Anti-LGBTQ individuals and organizations have been trying for decades to own the idea that they are acting in defense of children, even as their actions in fact cause harm. LGBTQ families and other advocates have made some progress against this. But as this case and other recent events make clear, we need to redouble our efforts.
The majority in 303 Creative ruled that a web designer may refuse to create custom wedding websites for same-sex couples, despite state nondiscrimination laws. LGBTQ legal experts from Lambda Legal, the National Center for Lesbian Rights and GLBTQ Legal Advocates and Defenders (GLAD) have all released statements emphasizing that the decision is a narrow one, limited to businesses doing custom, creative work.

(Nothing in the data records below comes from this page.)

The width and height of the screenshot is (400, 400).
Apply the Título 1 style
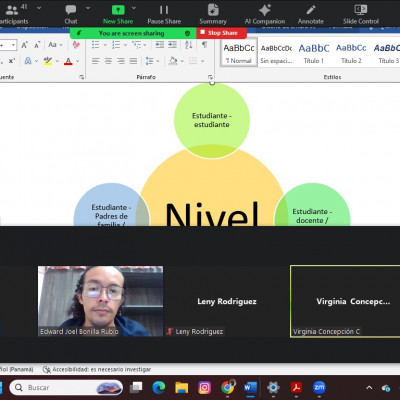tap(313, 53)
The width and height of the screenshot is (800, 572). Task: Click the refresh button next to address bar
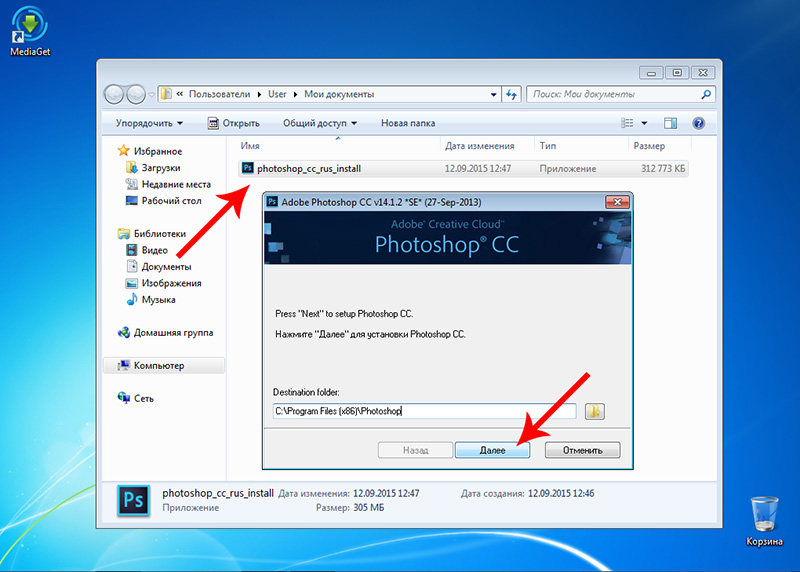pyautogui.click(x=512, y=94)
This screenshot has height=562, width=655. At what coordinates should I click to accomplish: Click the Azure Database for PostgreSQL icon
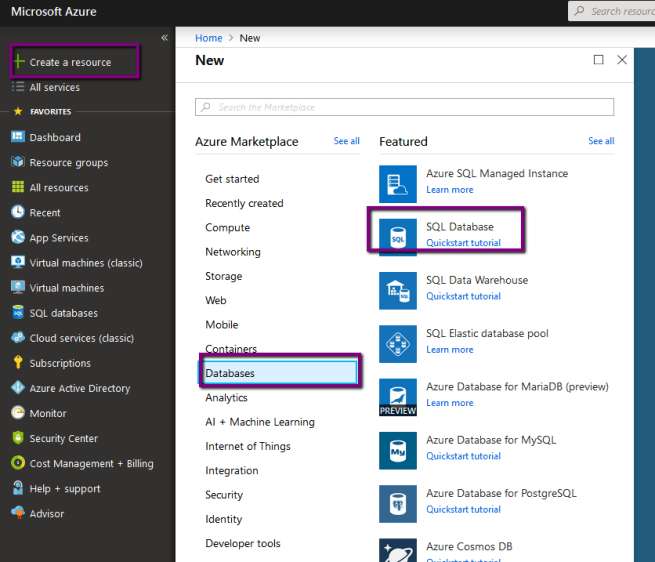[398, 503]
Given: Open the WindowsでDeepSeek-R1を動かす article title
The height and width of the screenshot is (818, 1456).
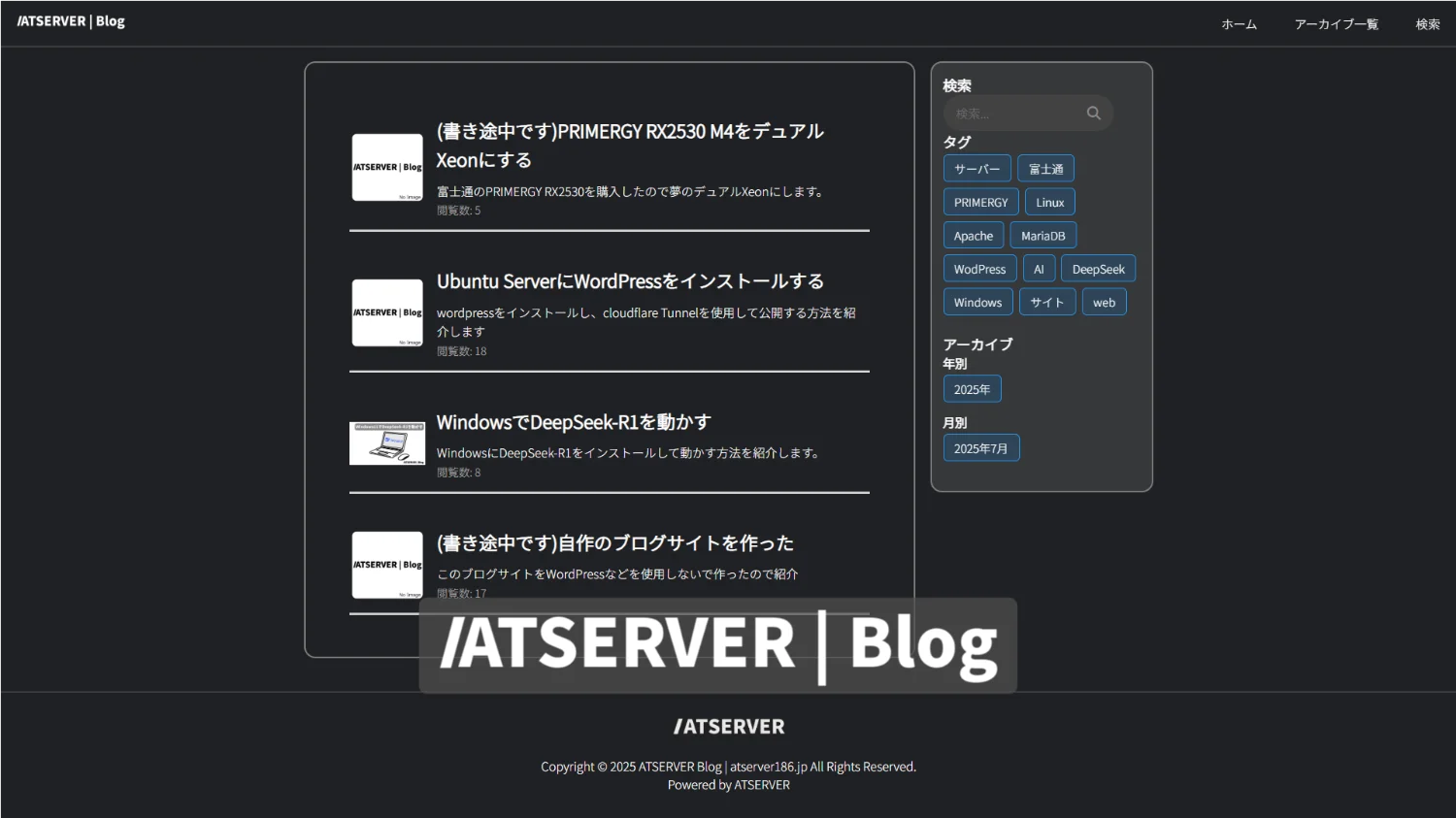Looking at the screenshot, I should 574,422.
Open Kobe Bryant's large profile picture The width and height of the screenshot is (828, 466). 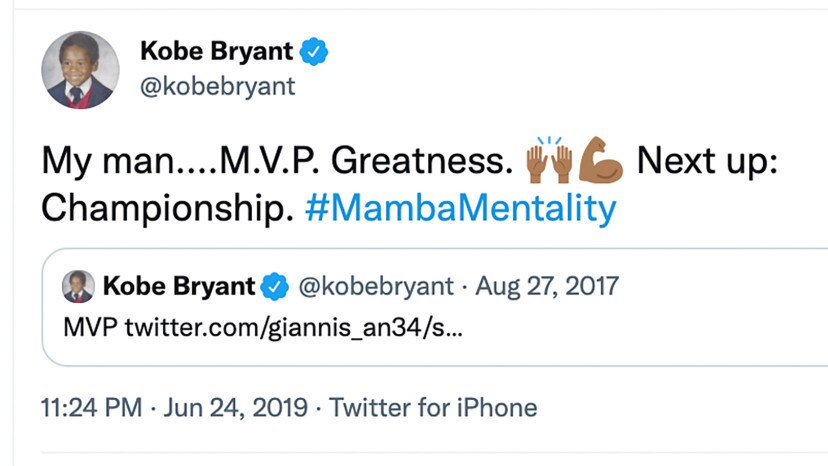tap(80, 70)
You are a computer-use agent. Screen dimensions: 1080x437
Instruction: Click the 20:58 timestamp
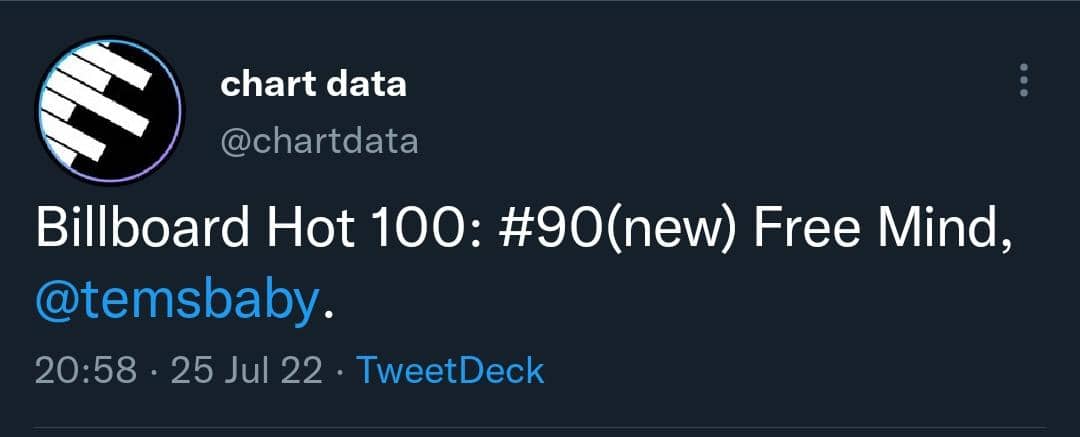pos(85,371)
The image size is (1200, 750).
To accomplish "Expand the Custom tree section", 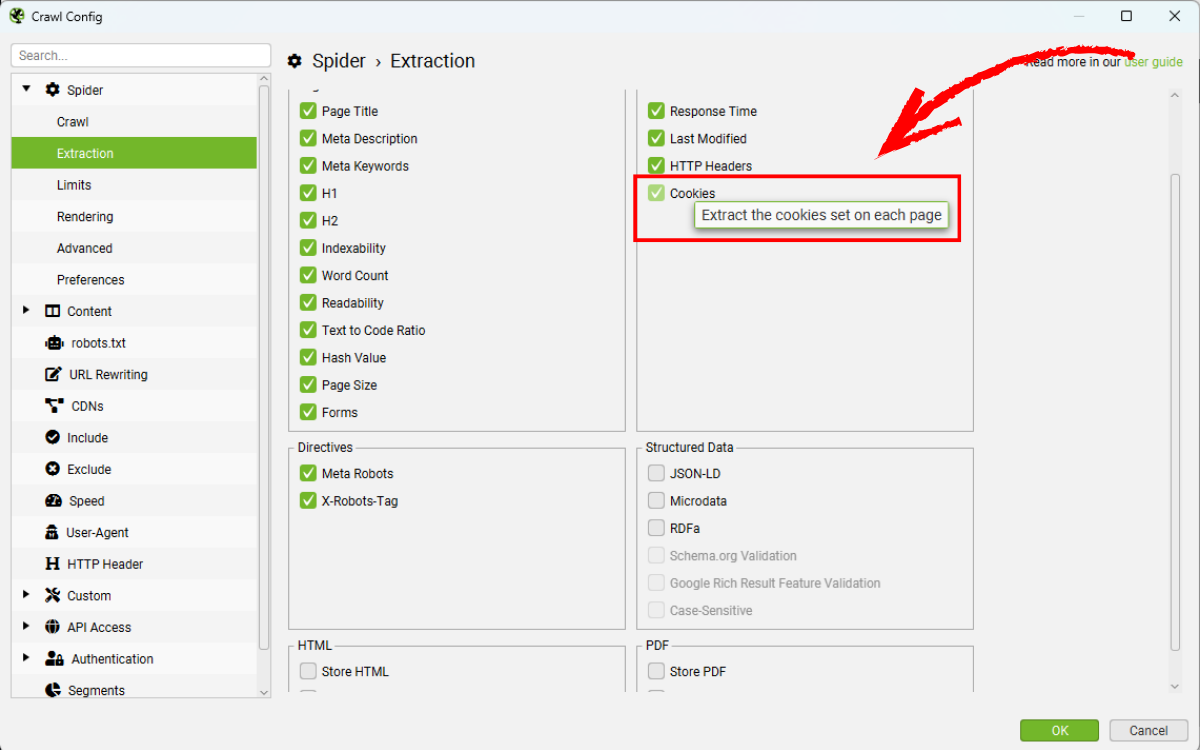I will (27, 595).
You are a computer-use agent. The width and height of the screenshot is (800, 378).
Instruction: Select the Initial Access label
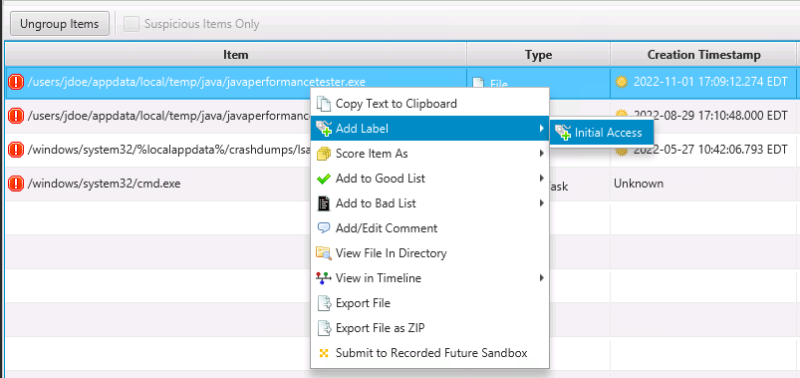point(602,133)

Yet as Lambda Legal Chief Legal Officer Jennifer C. Pizer said, “The door has been opened for potential future cases to expand this limited carve-out.”
Even before that might happen, however, the harm is evident.
Justice Sotomayor’s dissent, in which she was joined by Justices Elena Kagan and Ketanji Brown Jackson, explained, “Imagine a same-sex couple browses the public market with their child. The market could be online or in a shopping mall. Some stores sell products that are customized and expressive. The family sees a notice announcing that services will be refused for same-sex weddings.
“What message does that send? It sends the message that we live in a society with social castes. It says to the child of the same-sex couple that their parents’ relationship is not equal to others’.”
In the past few years, anti-LGBTQ people and organizations across the country have continued to use a purported concern for children to ban LGBTQ-inclusive children’s books from schools and libraries, to block discussion of LGBTQ identities and history in classrooms, to stop transgender youth from using facilities and playing on sports teams aligned with their genders and to stop them from accessing proven, gender-affirming health care.
Most recently, Casey DeSantis, wife of virulently anti-LGBTQ Florida Gov. and presidential candidate Ron DeSantis, on July 6 helped launch the campaign’s “Mamas for DeSantis” program “to protect the innocence of our children and to protect the rights of parents.”
As study after study of LGBTQ youth and children of LGBTQ parents has shown, however, what harms children is stigma, bias, and exclusion, or forcing them to deny or hide their identities and/or families and bullying them if they don’t. In other words, everything the DeSantises and their ilk, along with the Supreme Court majority, seem bent on doing.
We LGBTQ people have been fighting for a long time to prove we are no harm to children, and we’ve made progress in many ways. I want to focus on one such battle here. During the Proposition 8 conflict in California, marriage equality opponents tried to scare people by saying that marriage equality would require that children learn about “homosexuality” in schools, as if that were a bad thing. Prop 8 passed, and same-sex couples were barred from marriage.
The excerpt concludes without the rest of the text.